文書の抜粋:
タバコマトリックス

「まだ禁煙続いてンの?」とか不意に言われて、「ああ、俺、昔タバコ吸ってたんだっけ。」なんて思い出した。

去年の7月、ちょうど値上がりするとかのタイミングで、「長年吸ってるこのタバコ。吸わなくなったらどうなんだろう?」っていう好奇心だけでやめた喫煙ももう1年と1ヶ月前の話。

ぶっちゃけたところ、「やめたらどうなんだろう好奇心」の期待虚しく、はっきり言ってタバコやめたからって自覚できるような心身の劇的な変化はなんも無かった、と思う。いや、これから凄い変化があるのかもしれないけど。。まあ、無いだろうな。

劇的では無いけど地味な変化があったことはあった。しかもちょっと俺的には残念な感じの変化なんだけどね。

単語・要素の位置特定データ
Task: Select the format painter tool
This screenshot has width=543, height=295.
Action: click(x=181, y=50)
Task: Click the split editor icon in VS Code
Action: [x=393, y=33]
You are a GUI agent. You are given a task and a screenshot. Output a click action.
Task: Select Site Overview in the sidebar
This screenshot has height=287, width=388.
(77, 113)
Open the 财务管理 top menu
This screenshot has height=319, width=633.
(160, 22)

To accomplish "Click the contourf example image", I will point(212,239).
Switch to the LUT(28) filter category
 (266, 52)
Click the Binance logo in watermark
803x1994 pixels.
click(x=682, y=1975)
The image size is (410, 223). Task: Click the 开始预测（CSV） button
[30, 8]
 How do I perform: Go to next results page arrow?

依頼内容: 禁煙についての文章の続きを、最後の文の後から書いてください。 これらの記録は別の出典から取ったものです。

結果:
「タバコをやめると食べものがおいしくなるよ」、ってタバコ吸ってる時によくヒトから言われたんで、やめた後の変化の1つとしてそれなりに楽しみにしてた。「ああ、いつも食べてたものが超豪華料理バリに味わえるなんてなんて幸せな世界だろう。」なんつって。

でも、別にそんなこと無かった。「無かった」ってのは間違いかな。味覚の変化はあったのよ。コレは事実。でも、決して、「いつも食べてたものがさらにおいしくなった。」ということは無いと思う。俺の感じたレベルでの味覚の変化は、

「ウマく無いものが際立ってウマく無くなった。」

ってこと。これねえ、なんかウレシイ変化って位置付けより、俺的にはかなり寂しい変化だったのよねえ。

駅前路地を入ったとこにありそうな、ちょっと小汚い感じの中華料理屋とかよくあるじゃない?ああいうとこの「半ラーメン半チャーハンセット」とかものスゲー大好きだったのね。俺。

油が飛んでる店内。TVには誰も見てないナイター中継。カウンターの脇には3週間も前の週刊誌とかが無造作に置かれてて、お店のヒトといったら、厨房にいるおやっさんだけの中華料理店。とりあえず店内入ったら、「ギョーザと瓶ビール」つーのがお約束のような雰囲気醸し出してるその空気。で、ギョーザで飲んだ後は半ラーメン半チャーハンで締めくくり、胃袋全体で中国四千年の歴史を堪能しつつ最後に一服する瞬間。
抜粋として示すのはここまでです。